Merge pull request #1288 from NousResearch/hermes/hermes-de3d4e49-pr976

fix: reliably notify gateway users when updates finish
2026-03-14 04:13:13 -07:00
parent b42ee3050e 3126c60885
commit a48ebc68f4
2 changed files with 201 additions and 20 deletions
--- a/gateway/run.py
+++ b/gateway/run.py
@@ -17,6 +17,7 @@ import asyncio
 import logging
 import os
 import re
+import shlex
 import sys
 import signal
 import threading
@@ -674,8 +675,17 @@ class GatewayRunner:
        except Exception as e:
            logger.warning("Channel directory build failed: %s", e)
        
-        # Check if we're restarting after a /update command
-        await self._send_update_notification()
+        # Check if we're restarting after a /update command. If the update is
+        # still running, keep watching so we notify once it actually finishes.
+        notified = await self._send_update_notification()
+        if not notified and any(
+            path.exists()
+            for path in (
+                _hermes_home / ".update_pending.json",
+                _hermes_home / ".update_pending.claimed.json",
+            )
+        ):
+            self._schedule_update_notification_watch()

        # Start background session expiry watcher for proactive memory flushing
        asyncio.create_task(self._session_expiry_watcher())
@@ -2714,9 +2724,9 @@ class GatewayRunner:
        """Handle /update command — update Hermes Agent to the latest version.

        Spawns ``hermes update`` in a separate systemd scope so it survives the
-        gateway restart that ``hermes update`` triggers at the end.  A marker
-        file is written so the *new* gateway process can notify the user of the
-        result on startup.
+        gateway restart that ``hermes update`` may trigger at the end.
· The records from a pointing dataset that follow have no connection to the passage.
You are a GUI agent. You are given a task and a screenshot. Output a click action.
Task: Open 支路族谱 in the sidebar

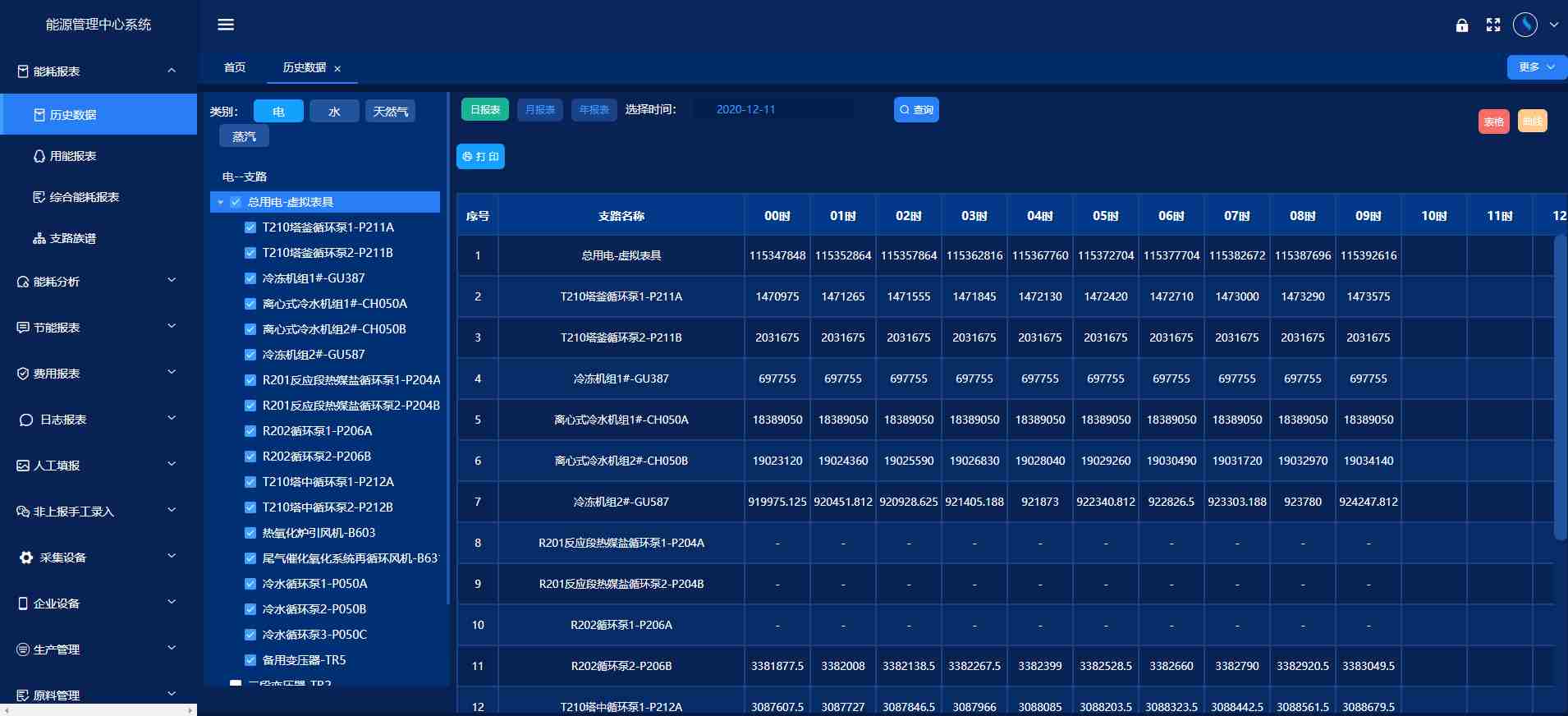click(x=72, y=238)
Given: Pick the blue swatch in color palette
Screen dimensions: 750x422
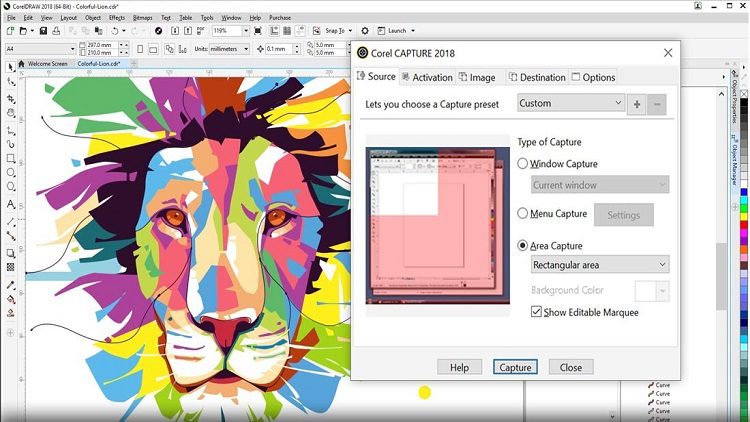Looking at the screenshot, I should coord(744,192).
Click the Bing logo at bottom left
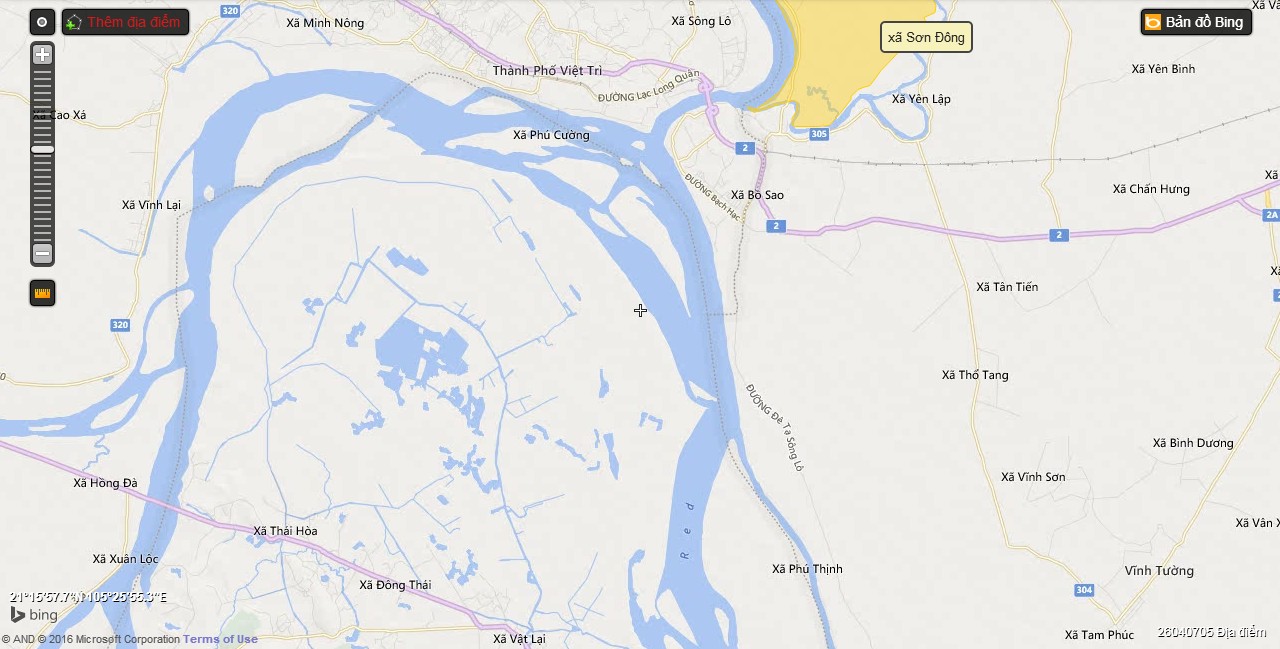1280x649 pixels. tap(34, 615)
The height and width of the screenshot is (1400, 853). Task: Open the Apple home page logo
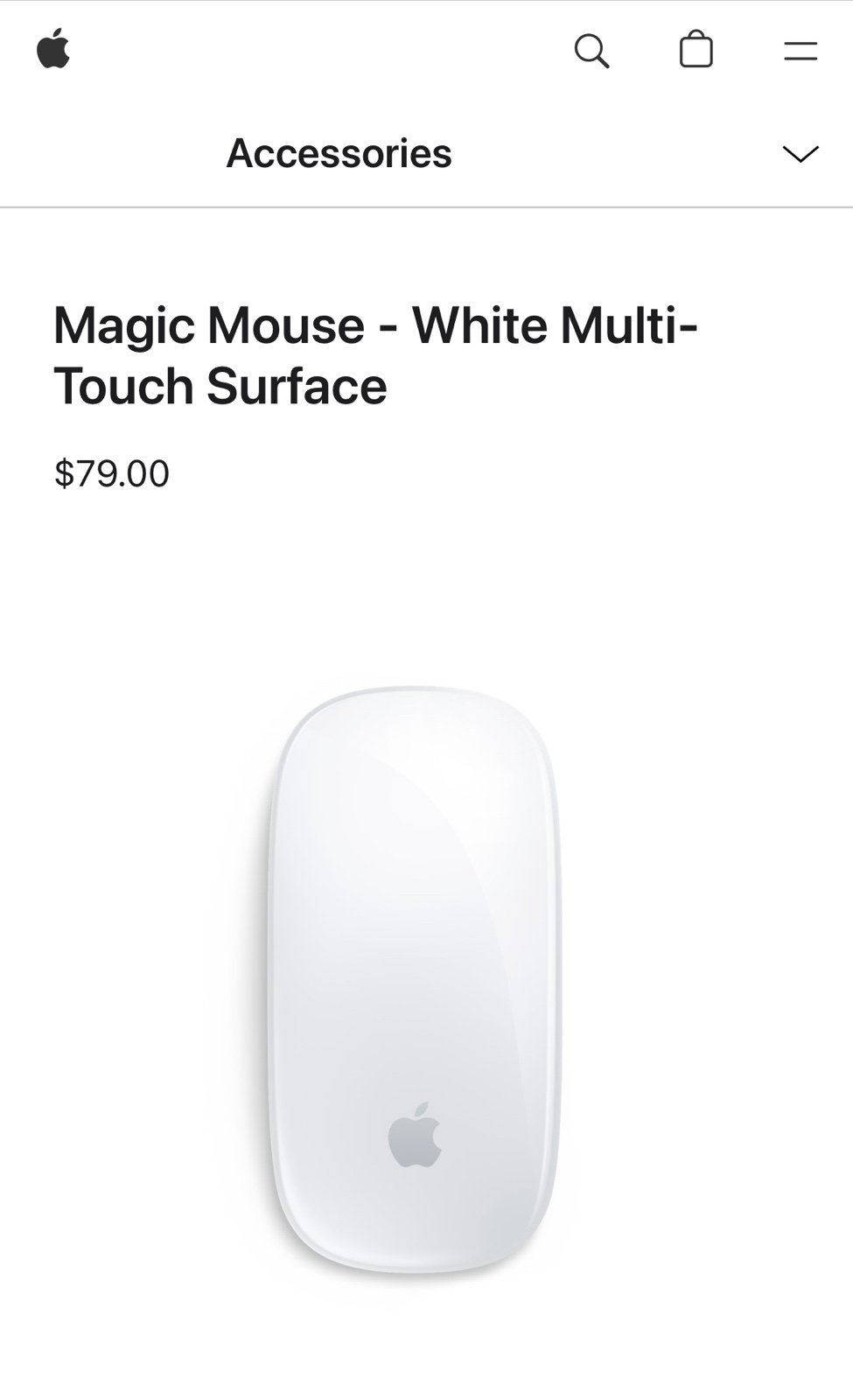pos(53,49)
Marker
+        files are written so either the current gateway process or the next one
+        can notify the user when the update finishes.
        """
        import json
        import shutil
@@ -2733,9 +2743,9 @@ class GatewayRunner:
        if not hermes_bin:
            return "✗ `hermes` command not found on PATH."

-        # Write marker so the restarted gateway can notify this chat
        pending_path = _hermes_home / ".update_pending.json"
        output_path = _hermes_home / ".update_output.txt"
+        exit_code_path = _hermes_home / ".update_exit_code"
        pending = {
            "platform": event.source.platform.value,
            "chat_id": event.source.chat_id,
@@ -2743,10 +2753,14 @@ class GatewayRunner:
            "timestamp": datetime.now().isoformat(),
        }
        pending_path.write_text(json.dumps(pending))
+        exit_code_path.unlink(missing_ok=True)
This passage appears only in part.